- PROBLEM DETAILS
Each entry that appears below should be restated word for word.

Dataset entries
= = = = =

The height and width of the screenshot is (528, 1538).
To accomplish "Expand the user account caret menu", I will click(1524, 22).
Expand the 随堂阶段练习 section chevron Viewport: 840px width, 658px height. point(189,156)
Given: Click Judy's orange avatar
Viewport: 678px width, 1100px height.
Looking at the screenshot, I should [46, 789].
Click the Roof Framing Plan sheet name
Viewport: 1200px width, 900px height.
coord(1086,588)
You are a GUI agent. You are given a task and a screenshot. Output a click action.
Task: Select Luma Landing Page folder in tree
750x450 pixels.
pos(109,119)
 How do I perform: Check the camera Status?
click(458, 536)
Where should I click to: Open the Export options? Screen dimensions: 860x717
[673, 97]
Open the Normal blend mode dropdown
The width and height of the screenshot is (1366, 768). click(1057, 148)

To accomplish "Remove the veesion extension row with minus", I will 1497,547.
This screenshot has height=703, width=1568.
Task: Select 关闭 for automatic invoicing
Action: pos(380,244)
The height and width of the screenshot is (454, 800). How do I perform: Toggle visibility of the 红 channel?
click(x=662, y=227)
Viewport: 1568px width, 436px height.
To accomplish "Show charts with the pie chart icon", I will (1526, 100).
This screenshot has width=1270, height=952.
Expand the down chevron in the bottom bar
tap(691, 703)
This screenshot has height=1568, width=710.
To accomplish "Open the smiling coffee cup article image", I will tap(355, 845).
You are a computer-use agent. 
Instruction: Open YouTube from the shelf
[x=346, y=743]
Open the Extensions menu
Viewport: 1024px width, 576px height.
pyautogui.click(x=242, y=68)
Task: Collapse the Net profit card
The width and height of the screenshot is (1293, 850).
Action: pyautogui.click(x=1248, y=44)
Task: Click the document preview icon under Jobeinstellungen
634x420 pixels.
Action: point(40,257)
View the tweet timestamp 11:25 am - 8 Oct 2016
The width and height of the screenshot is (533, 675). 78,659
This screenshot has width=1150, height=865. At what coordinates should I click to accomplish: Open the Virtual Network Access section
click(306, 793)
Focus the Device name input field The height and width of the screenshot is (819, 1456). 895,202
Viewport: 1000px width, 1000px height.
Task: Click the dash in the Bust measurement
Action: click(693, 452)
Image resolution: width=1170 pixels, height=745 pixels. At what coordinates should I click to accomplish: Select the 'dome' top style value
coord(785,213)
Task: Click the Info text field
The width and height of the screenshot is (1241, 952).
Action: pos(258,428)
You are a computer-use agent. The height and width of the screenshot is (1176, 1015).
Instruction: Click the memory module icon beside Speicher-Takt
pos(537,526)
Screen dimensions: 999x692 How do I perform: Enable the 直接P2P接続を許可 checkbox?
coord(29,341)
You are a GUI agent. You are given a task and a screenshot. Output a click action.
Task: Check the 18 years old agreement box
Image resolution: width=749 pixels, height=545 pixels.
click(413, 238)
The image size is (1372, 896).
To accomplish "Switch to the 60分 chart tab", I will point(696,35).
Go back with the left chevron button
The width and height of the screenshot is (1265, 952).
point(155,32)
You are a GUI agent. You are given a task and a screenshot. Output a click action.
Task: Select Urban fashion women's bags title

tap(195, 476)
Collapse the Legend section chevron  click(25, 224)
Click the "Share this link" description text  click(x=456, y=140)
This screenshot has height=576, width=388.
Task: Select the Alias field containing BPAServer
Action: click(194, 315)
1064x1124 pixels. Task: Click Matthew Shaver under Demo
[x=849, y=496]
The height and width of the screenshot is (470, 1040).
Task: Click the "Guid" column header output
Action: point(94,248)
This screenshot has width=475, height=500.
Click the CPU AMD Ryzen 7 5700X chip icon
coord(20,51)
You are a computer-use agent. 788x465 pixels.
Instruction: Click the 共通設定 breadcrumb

= = = = =

- EXERCISE SOLUTION
The height and width of the screenshot is (528, 1538).
To accomplish "Expand the user account caret menu", I will click(1524, 22).
Expand the 随堂阶段练习 section chevron Viewport: 840px width, 658px height. point(189,156)
Given: Click Judy's orange avatar
Viewport: 678px width, 1100px height.
Looking at the screenshot, I should [46, 789].
Click the Roof Framing Plan sheet name
Viewport: 1200px width, 900px height.
coord(1086,588)
You are a GUI agent. You are given a task and a screenshot. Output a click action.
Task: Select Luma Landing Page folder in tree
750x450 pixels.
pos(109,119)
 How do I perform: Check the camera Status?
click(458, 536)
Where should I click to: Open the Export options? Screen dimensions: 860x717
[673, 97]
Open the Normal blend mode dropdown
The width and height of the screenshot is (1366, 768). click(1057, 148)

To accomplish "Remove the veesion extension row with minus", I will 1497,547.
This screenshot has height=703, width=1568.
Task: Select 关闭 for automatic invoicing
Action: pos(380,244)
The height and width of the screenshot is (454, 800). How do I perform: Toggle visibility of the 红 channel?
click(x=662, y=227)
Viewport: 1568px width, 436px height.
To accomplish "Show charts with the pie chart icon", I will (1526, 100).
This screenshot has width=1270, height=952.
Expand the down chevron in the bottom bar
tap(691, 703)
This screenshot has height=1568, width=710.
To accomplish "Open the smiling coffee cup article image", I will tap(355, 845).
You are a computer-use agent. 
Instruction: Open YouTube from the shelf
[x=346, y=743]
Open the Extensions menu
Viewport: 1024px width, 576px height.
pyautogui.click(x=242, y=68)
Task: Collapse the Net profit card
The width and height of the screenshot is (1293, 850).
Action: pyautogui.click(x=1248, y=44)
Task: Click the document preview icon under Jobeinstellungen
634x420 pixels.
Action: point(40,257)
View the tweet timestamp 11:25 am - 8 Oct 2016
The width and height of the screenshot is (533, 675). 78,659
This screenshot has width=1150, height=865. At what coordinates should I click to accomplish: Open the Virtual Network Access section
click(306, 793)
Focus the Device name input field The height and width of the screenshot is (819, 1456). 895,202
Viewport: 1000px width, 1000px height.
Task: Click the dash in the Bust measurement
Action: click(693, 452)
Image resolution: width=1170 pixels, height=745 pixels. At what coordinates should I click to accomplish: Select the 'dome' top style value
coord(785,213)
Task: Click the Info text field
The width and height of the screenshot is (1241, 952).
Action: pos(258,428)
You are a computer-use agent. The height and width of the screenshot is (1176, 1015).
Instruction: Click the memory module icon beside Speicher-Takt
pos(537,526)
Screen dimensions: 999x692 How do I perform: Enable the 直接P2P接続を許可 checkbox?
coord(29,341)
You are a GUI agent. You are given a task and a screenshot. Output a click action.
Task: Check the 18 years old agreement box
Image resolution: width=749 pixels, height=545 pixels.
click(413, 238)
The image size is (1372, 896).
To accomplish "Switch to the 60分 chart tab", I will point(696,35).
Go back with the left chevron button
The width and height of the screenshot is (1265, 952).
point(155,32)
You are a GUI agent. You are given a task and a screenshot. Output a click action.
Task: Select Urban fashion women's bags title

tap(195, 476)
Collapse the Legend section chevron  click(25, 224)
Click the "Share this link" description text  click(x=456, y=140)
This screenshot has height=576, width=388.
Task: Select the Alias field containing BPAServer
Action: click(194, 315)
1064x1124 pixels. Task: Click Matthew Shaver under Demo
[x=849, y=496]
The height and width of the screenshot is (470, 1040).
Task: Click the "Guid" column header output
Action: point(94,248)
This screenshot has width=475, height=500.
Click the CPU AMD Ryzen 7 5700X chip icon
coord(20,51)
You are a computer-use agent. 788x465 pixels.
Instruction: Click the 共通設定 breadcrumb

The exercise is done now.